--- Trecho do texto ---

“Imaginemos um pai de família que numa noite perde todos os seus bens numa jogatina de cassino; os filhos desse homem não têm culpa, mas hão de carregar as conseqüências (miséria, fome…) decorrentes do desatino de seu pai”
O texto acima, escrito por D. Estêvão Bittencourt em seu “Curso de Iniciação Teológica por Correspondência” (módulo 13, lição 3ª) apresenta uma analogia clássica usada para explicar a transmissão do pecado original. A Adão e Eva corresponde a figura do jogador. À graça corresponde a riqueza do pai de família. Ao gênero humano corresponde os filhos do jogador. Ao pecado ou privação da graça corresponde a miséria e a fome.
Para nós, brasileiros, porém, sempre foi difícil imaginar uma situação dessas, uma vez que desde 1941 é ilegal o estabelecimento ou exploração de cassinos (Decreto-lei 3688 de 3-10-1941, art. 50). Se temos notícias de falências e bancarrotas, o motivo é sempre outro que não os jogos de azar.
Esta situação tende a mudar se for aprovado o Projeto de Lei da Câmara n.º 91/96 que “dispõe sobre a legalização da prática de jogos de azar e dá outras providências“. O autor foi o deputado José Fortunati. Na Câmara ele trazia o número 4652/94. Está agora em tramitação no Senado e acabou de ser aprovado na Comissão de Constituição, Justiça e Cidadania em 4 de março de 1998. A vitória foi de nove votos contra dois.
Excluindo o presidente Bernardo Cabral (PFL-AM) (que só votaria em caso de empate), votaram a favor da legalização do jogo:
Edison Lobão (PFL-MA)
José Fogaça (PMDB-RS)
Romeu Tuma (PSL-SP)
Gilberto Miranda (PFL-AM)
Antônio C. Valadares (PSB-SE)
Ramez Tebet (PMDB-MS)
Leonel Paiva (PFL-DF)
Jefferson Peres (PSDB-AM)
Francelino Pereira (PFL-MG)
Votaram contra a legalização do jogo:
Lúcio Alcântara (PSDB-CE)
José Eduardo Dutra (PT-SE)
Que diz a Igreja acerca dos jogos de azar?
“Os jogos de azar (jogos de cartas, etc) ou as apostas, em si não são contrárias à justiça. Tornam-se moralmente inaceitáveis quando privam a pessoa daquilo que lhe é necessário para suprir suas necessidades e as dos outros. A paixão pelo jogo corre o risco de se transformar em uma dependência grave” (Catecismo da Igreja Católica, 2413).
De fato não é imoral (embora não seja o que mais agrada a Deus) a prática moderada de jogos, com objetivo de lazer, sem a aposta de quantias exorbitantes e sem o cultivo da avareza. A própria lei penal acima citada não pune os jogos de azar realizados dentro de casa pelas pessoas da família que a ocupa, restringindo-se a punir o jogo em lugar público.

---

● O que fazer
Continue o texto acima sobre os jogos de azar, começando logo depois da última frase dele.

--- Material fornecido ---

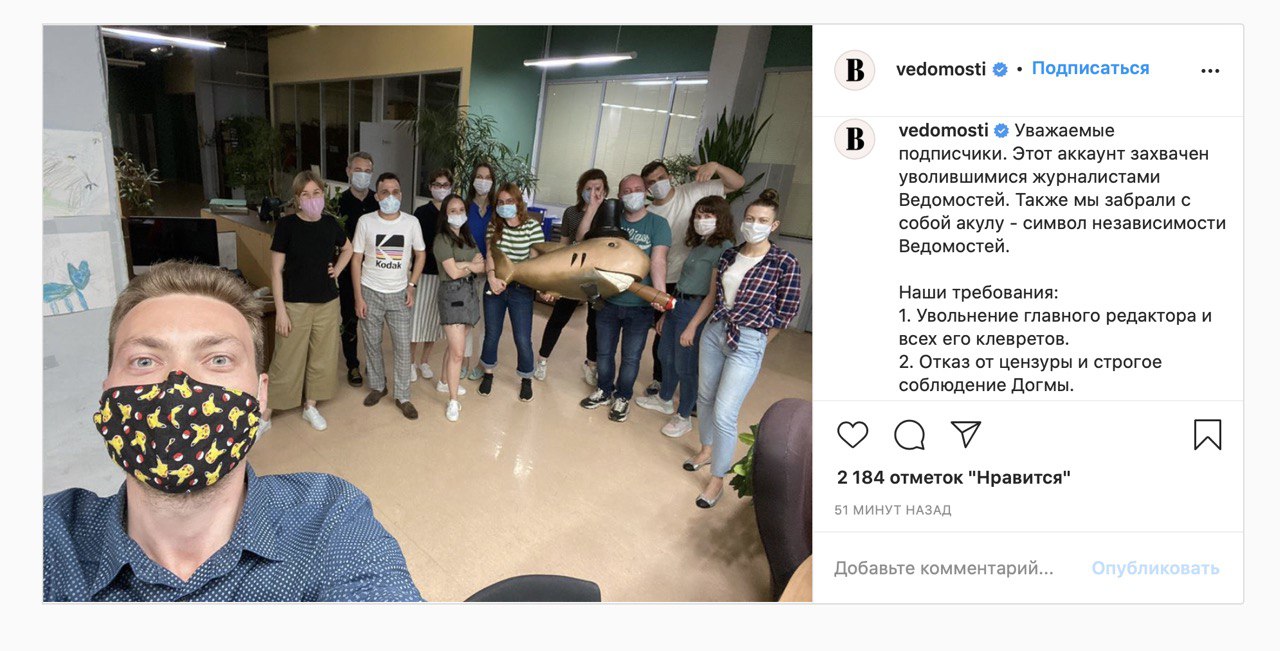The height and width of the screenshot is (651, 1280).
Task: Follow the account via the Подписаться link
Action: pyautogui.click(x=1090, y=68)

---

● Resposta
Porém, a legalização de lugares que fazem do jogo sua razão de ser (cassinos), sem dúvida alguma estimulará sua prática avarenta e obcecada. È notório que nos jogos de azar mais se perde do que se ganha. Perder é o habitual. Ganhar (e ganhar muito…) é a esperança alimentada pelo jogador que arrisca seu dinheiro. Esperança que em geral não se realiza.
Os cassinos, uma vez legalizados, serão chamarizes freqüentes para a obtenção de dinheiro fácil. As apostas não serão semanais (como nas loterias) nem diárias. Poder-se-á apostar várias vezes no mesmo dia! Em uma única noite alguém poderá perder todo o seu salário ou todo o seu patrimônio!
E daí? – perguntaria Edison Lobão, o relator do projeto. – Cada um é livre para usar seu dinheiro como quiser. O Estado não pode interferir, sob pena de estar violando a liberdade do cidadão.
Convém lembrar que, embora tenhamos o dom do livre arbítrio, não temos a liberdade (entendida como direito) de fazer o mal. Esbanjar dinheiro irresponsavelmente não é um exercício da liberdade, mas um abuso dela. O Estado não pode vigiar e controlar o destino que cada um dá ao seu dinheiro. Mas pode pelo menos evitar as ocasiões próximas do vício, proibindo que haja lugares públicos destinados à prática de jogos de azar.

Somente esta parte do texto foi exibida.